1

Topic: 504 Bad Gateway

==== REQUIRED BASIC INFO OF YOUR IREDMAIL SERVER ====
- iRedMail version (check /etc/iredmail-release): 0.99
- Deployed with iRedMail Easy or the downloadable installer? downloadable installer
- Linux/BSD distribution name and version: Centos 7.5
- Store mail accounts in which backend (LDAP/MySQL/PGSQL): LDAP
- Web server (Apache or Nginx): Nginx
- Manage mail accounts with iRedAdmin-Pro?  Yes - v4.0
- [IMPORTANT] Related original log or error message is required if you're experiencing an issue.
====

Our Help Desk gets a 504 Bad Gateway message every few days when logging into iRedAdminPro.   A reboot of the server always seems to fix the problem.   If I don't reboot approximately every 6 days this problem occurs.
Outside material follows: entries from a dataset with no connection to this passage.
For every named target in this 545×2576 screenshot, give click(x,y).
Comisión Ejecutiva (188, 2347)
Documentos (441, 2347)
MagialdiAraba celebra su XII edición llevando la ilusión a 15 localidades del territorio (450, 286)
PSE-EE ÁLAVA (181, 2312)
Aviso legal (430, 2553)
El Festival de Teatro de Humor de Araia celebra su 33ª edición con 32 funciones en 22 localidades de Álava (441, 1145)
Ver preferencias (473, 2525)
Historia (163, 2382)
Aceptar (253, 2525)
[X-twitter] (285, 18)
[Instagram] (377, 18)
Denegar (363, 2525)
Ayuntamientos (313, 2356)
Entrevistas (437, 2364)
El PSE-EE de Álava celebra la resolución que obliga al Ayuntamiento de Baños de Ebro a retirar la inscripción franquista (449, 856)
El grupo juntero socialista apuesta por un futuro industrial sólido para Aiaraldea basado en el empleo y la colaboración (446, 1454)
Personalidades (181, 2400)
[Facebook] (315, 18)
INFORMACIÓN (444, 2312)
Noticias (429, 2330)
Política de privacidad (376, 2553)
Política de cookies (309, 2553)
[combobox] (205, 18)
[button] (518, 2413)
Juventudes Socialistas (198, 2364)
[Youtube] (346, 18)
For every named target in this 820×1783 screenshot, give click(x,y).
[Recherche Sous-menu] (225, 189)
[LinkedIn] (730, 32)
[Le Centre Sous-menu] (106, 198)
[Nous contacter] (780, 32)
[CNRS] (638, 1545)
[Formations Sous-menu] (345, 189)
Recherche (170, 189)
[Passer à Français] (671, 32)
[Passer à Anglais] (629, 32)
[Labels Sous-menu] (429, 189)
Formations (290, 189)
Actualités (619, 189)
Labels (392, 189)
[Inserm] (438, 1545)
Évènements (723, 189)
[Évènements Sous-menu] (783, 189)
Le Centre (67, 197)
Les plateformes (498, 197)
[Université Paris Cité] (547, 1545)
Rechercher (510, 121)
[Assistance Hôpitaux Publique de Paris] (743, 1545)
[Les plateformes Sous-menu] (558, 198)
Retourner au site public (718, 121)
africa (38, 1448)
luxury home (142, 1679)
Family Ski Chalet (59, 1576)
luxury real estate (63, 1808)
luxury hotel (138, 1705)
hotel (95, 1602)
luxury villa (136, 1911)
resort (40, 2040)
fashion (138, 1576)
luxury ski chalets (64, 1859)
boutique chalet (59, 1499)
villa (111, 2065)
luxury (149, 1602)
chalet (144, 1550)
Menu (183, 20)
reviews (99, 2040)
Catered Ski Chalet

Today one of our users stated he received a 504 Bad Gateway message when attempting to send a message.   Apparently it didn't appear until he clicked to send a message.   This problem occurred shortly after a reboot due to the 504 error occurring with iRedAdminPro.

Has anyone seen this error?   Any suggestion on a fix?

Thanks,
Bob

2

Re: 504 Bad Gateway

I think I may have found the problem.   Sogo was complaining it was running out of vMem and terminating processes.   I've changed sogo.conf appropriately.   Hopefully this will solve the problem.

Bob

3

Re: 504 Bad Gateway

I had initially changed the vMem from 500 (my original setting) to 1024.   Within an hour or so I began noticing the same memory error again, so I increased it to 4096.   SOGo was running really well at that point.   This morning our Help Desk called to stated iRedAdminPro wasn't working.   I discovered when accessing it "Internal Server Error" appeared.   Checking the logs found a huge amount of Clam errors related to memory as well as kernel out of memory errors.   

I'm running in a virtual environment, so adding ram is simple.   I'm going to double the ram to 64GB for this server now.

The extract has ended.